Saturday, February 7, 2015

The Exploration Continues: Blueprint Projector, Theodore Begins, Captured Ship

Given that I plan to build a great number of small satellites within close proximity to Ms. Frizzle, I decided to attach a projector block to the side of the ship. Normally, you can't attach small ship blocks to large ships or stations outside of careful placement of landing gear. The "rotor trick," as the community likes to call it, is currently an effective work-around that also allows your ship's energy to flow through the connection.

Ms. Frizzle's very own blueprint projector.
The trick itself sounds deceptively simple. You build a large ship rotor - the standard kind, not the advanced rotor - wherever you want to make the connection. Once the base is completed, you go into the console and tell the rotor to release its head, which you're now safe to grind away. Start constructing a small ship nearby - preferably in a direct vertical line over where you built the rotor. Attach a small ship rotor to the unfinished landing gear and weld its head to completion. Remove the bottom and the landing gear and give the cap the gentlest nudge. When it's in range of the large rotor's base, get back into the console and tell it to attach.

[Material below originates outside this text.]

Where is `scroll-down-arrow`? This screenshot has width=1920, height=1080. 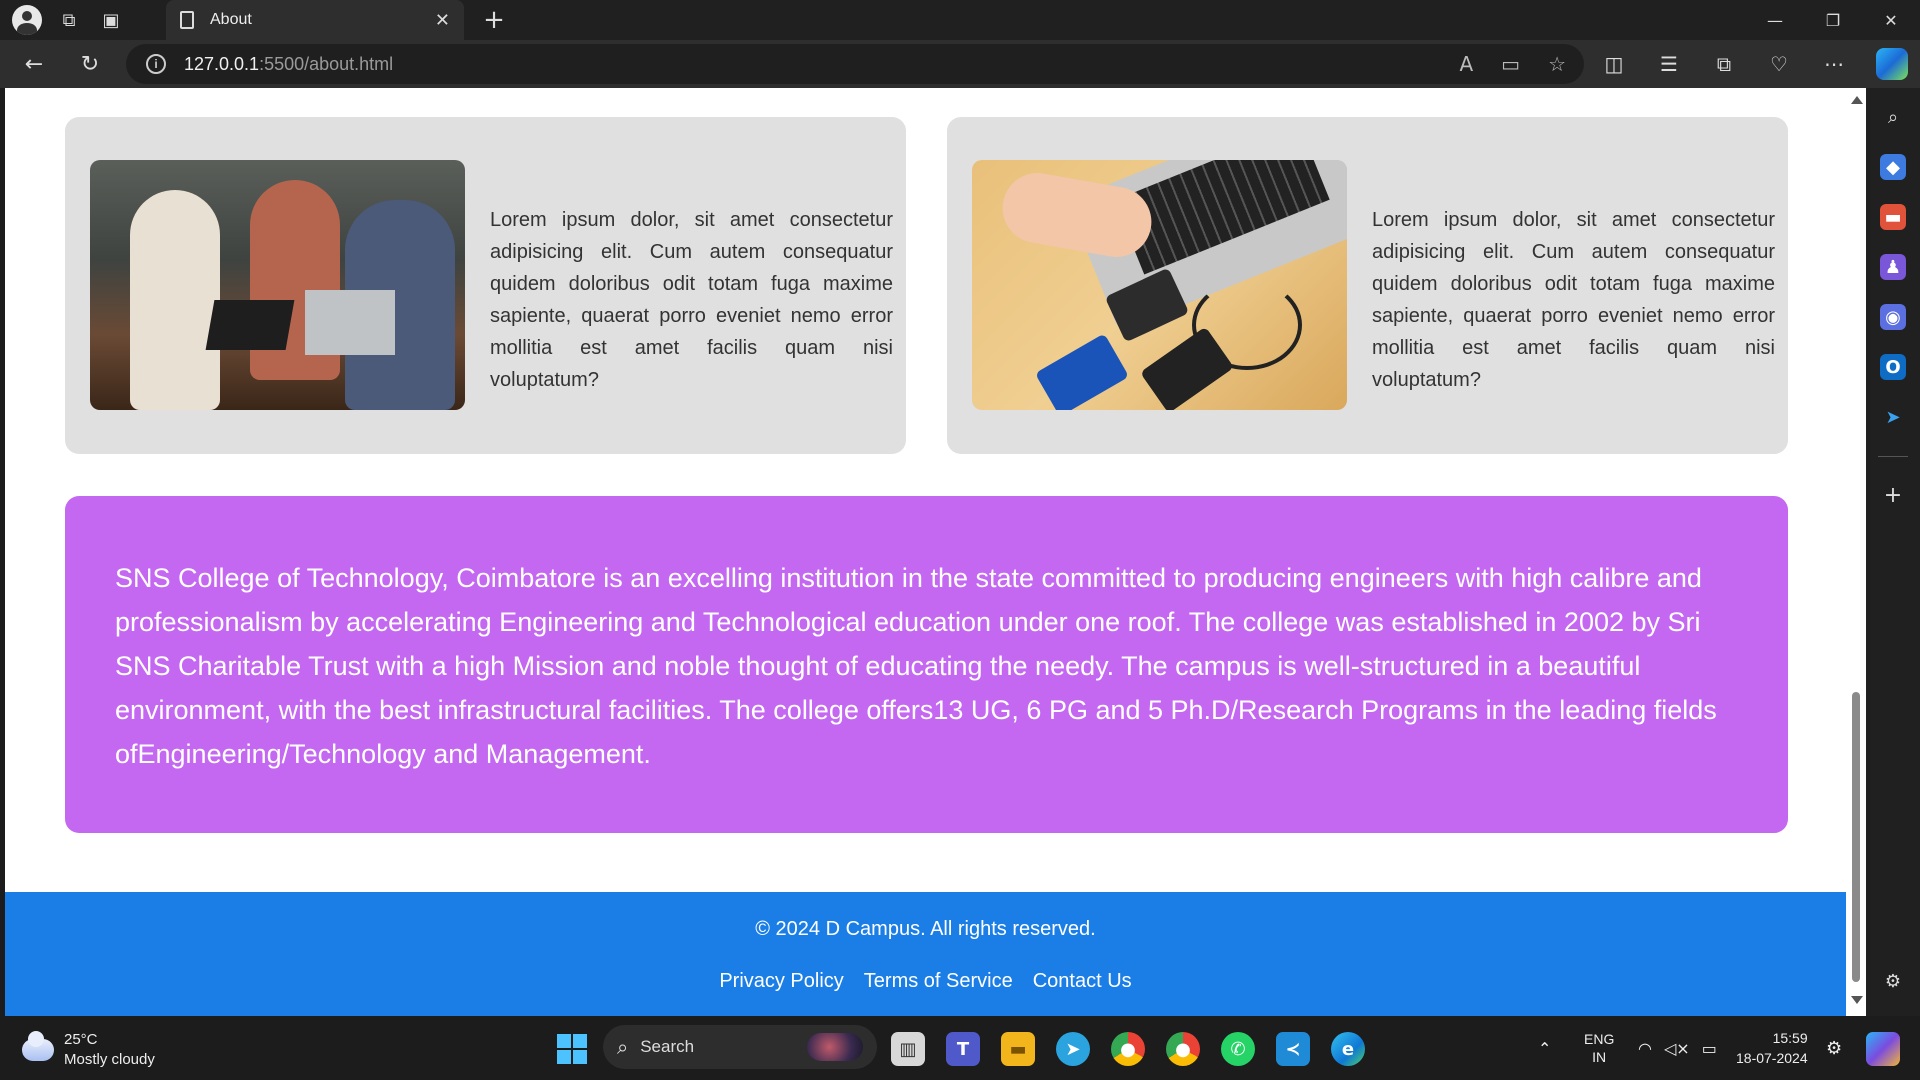
scroll-down-arrow is located at coordinates (1857, 1000).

Now you're free to place small ship blocks on the head of this new hybrid rotor. Once I had oriented the projector block correctly, and got the rotor itself to lock into place and stop spinning, I was set. The keypad I added to the side was simply for convenience's sake, as it allows quick access so I can adjust the blueprint schematic being constructed. I simply build a line of small ship blocks out from the projector and I'm good to go.

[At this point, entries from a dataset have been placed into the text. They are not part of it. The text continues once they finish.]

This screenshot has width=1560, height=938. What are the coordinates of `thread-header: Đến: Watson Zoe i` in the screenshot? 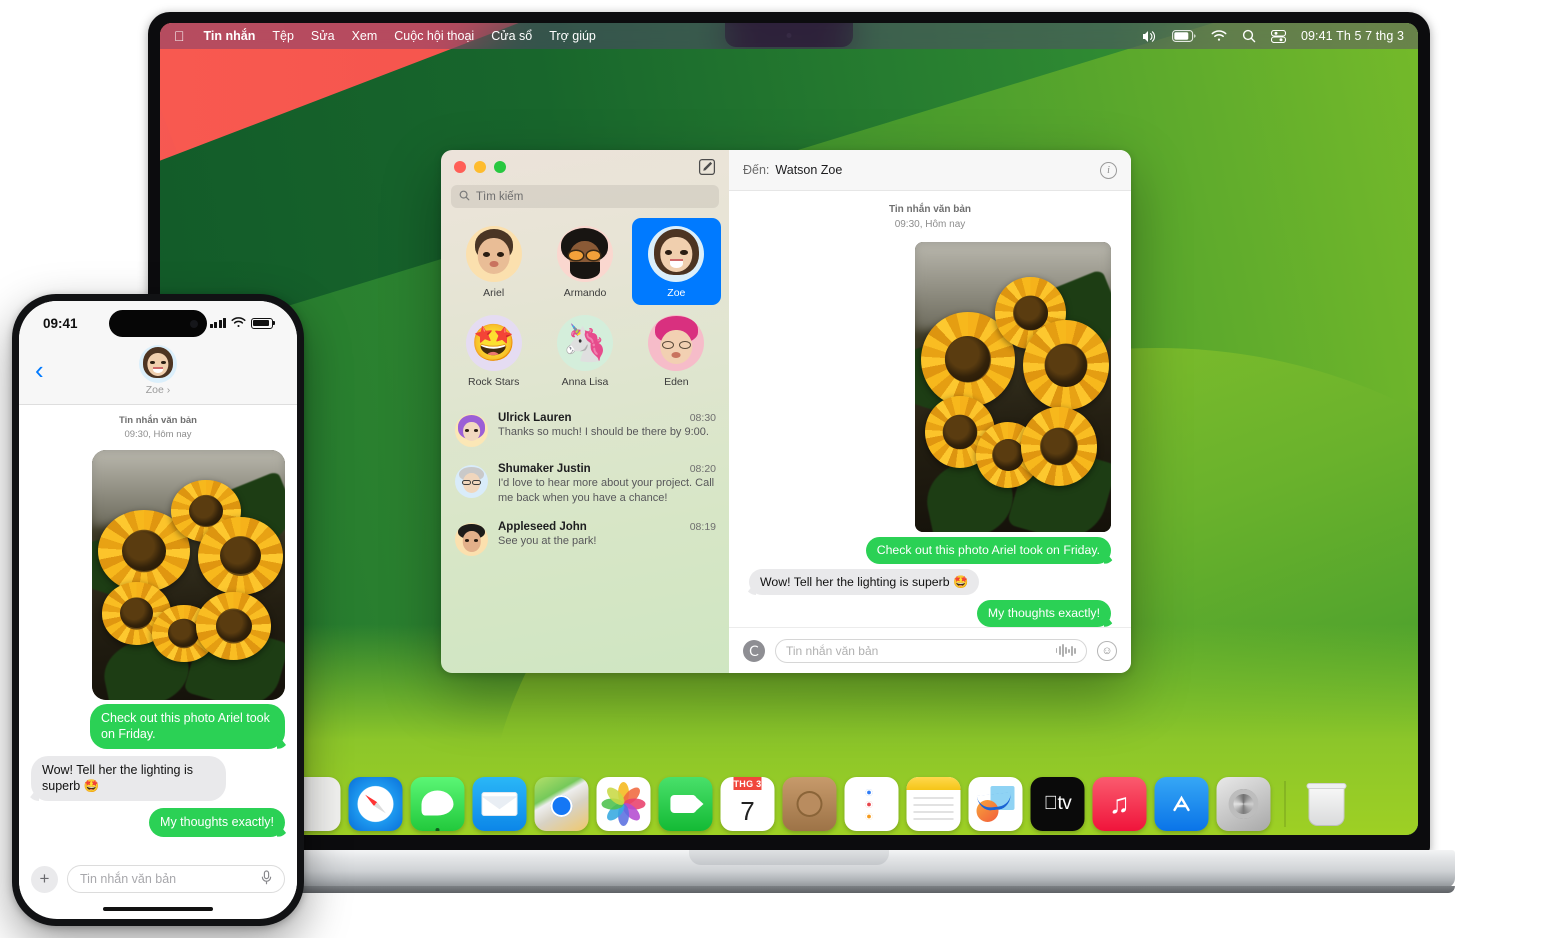 It's located at (930, 170).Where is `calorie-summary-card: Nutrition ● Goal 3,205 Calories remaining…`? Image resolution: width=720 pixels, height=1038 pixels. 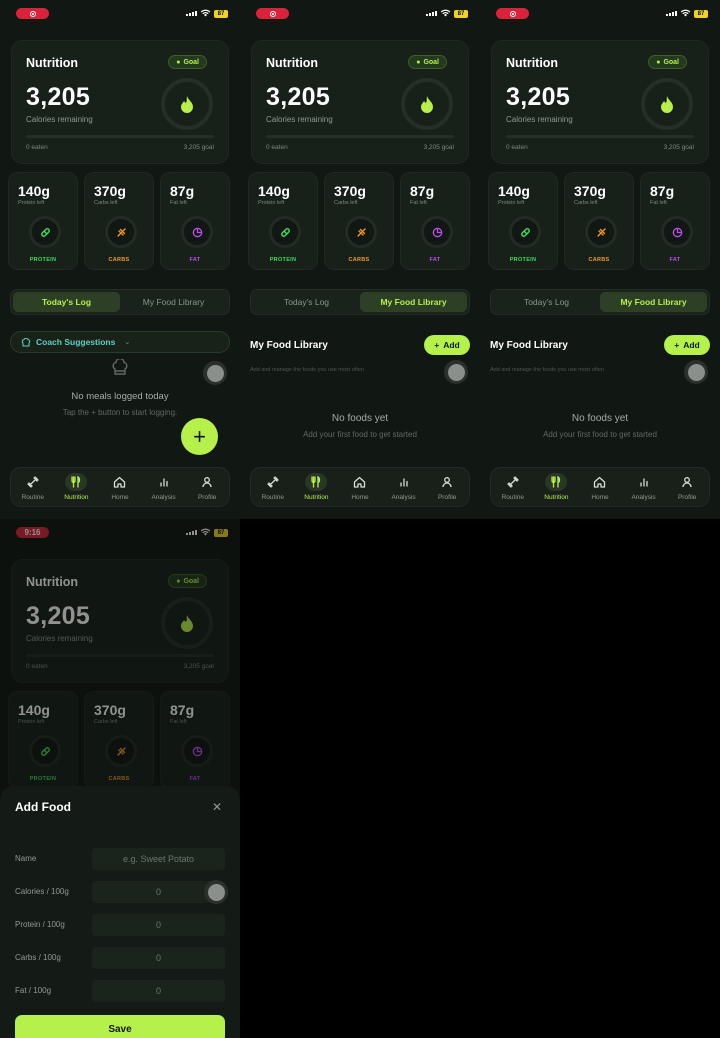 calorie-summary-card: Nutrition ● Goal 3,205 Calories remaining… is located at coordinates (600, 102).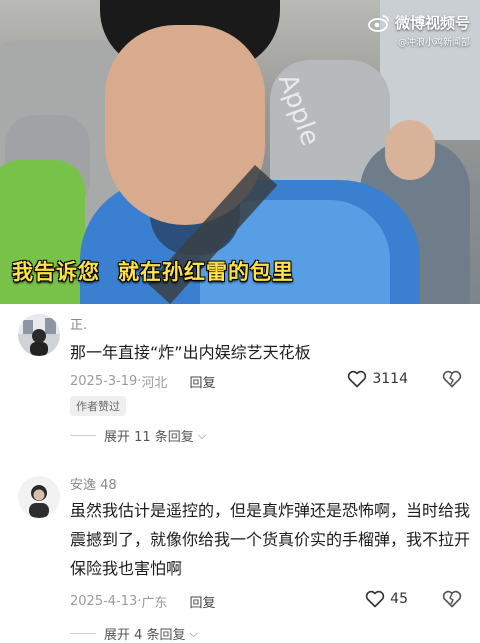 The height and width of the screenshot is (643, 480). I want to click on comment-location: 广东, so click(154, 604).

With this I was able to construct the front half of my Theodore ship. I decided to hold off on construction the auxiliary engine pod primarily because the first asteroid, which I named Palmer's End, is primarily made of iron and stone. The smaller asteroids that accompanied it - the "fingers" to the "palm" - were where the more valuable ore was located, and I feared those would run dry before I finished. My new plan was to build a second satellite marker and fly it over to another asteroid in the hopes of finding some of the more rare ores, or perhaps something more interesting.

My first captured ship since I started this map!
With the newly updated zoom function that camera blocks were given, I had spent a bit of time peering out into the distance in the hopes of finding any hint of something that wasn't another asteroid. Picking a likely direction, I throttled up.. but within a few thousand meters I realized that it was just a distant chunk of rock. While trying to find a more interesting target, a mining carriage drifted over. By the time I noticed it was there, the ship had skirted within a hundred meters of the turret's kill-zone.

At first I was content to count my blessings and watch it slip away. Then I remembered that mining carriages only have a single turret, and that it was placed in such a way that offered gaping blind spots. Deciding the risk was worth it, I cut my inertial dampeners and gave chase. After a great deal of grinding, I was able to cut the power, disable the turret and assume control of the vessel. By then I was nearly 20km away from Palmer's End, and I was sorely glad I had installed the safety beacon on my ship.

The contents of my new haul were fairly standard - a handful of different kinds of ore and a few extra mining drills and handheld grinders. An extra twenty uranium ingots got stuffed into my ship's reactor, which helped give me some peace of mind - every time I had the ship's refinery, arc furnace, assembler, collector and gravity generator running at once, I would get nervous that I was going to run low on power.

Perhaps the best part of the capture was that I now have a great deal of extra large ship components for my own designs. I've already popped back into my creative world to throw some designs together for a long-haul cargo ship, as the storage space on Ms. Frizzle was getting a bit low.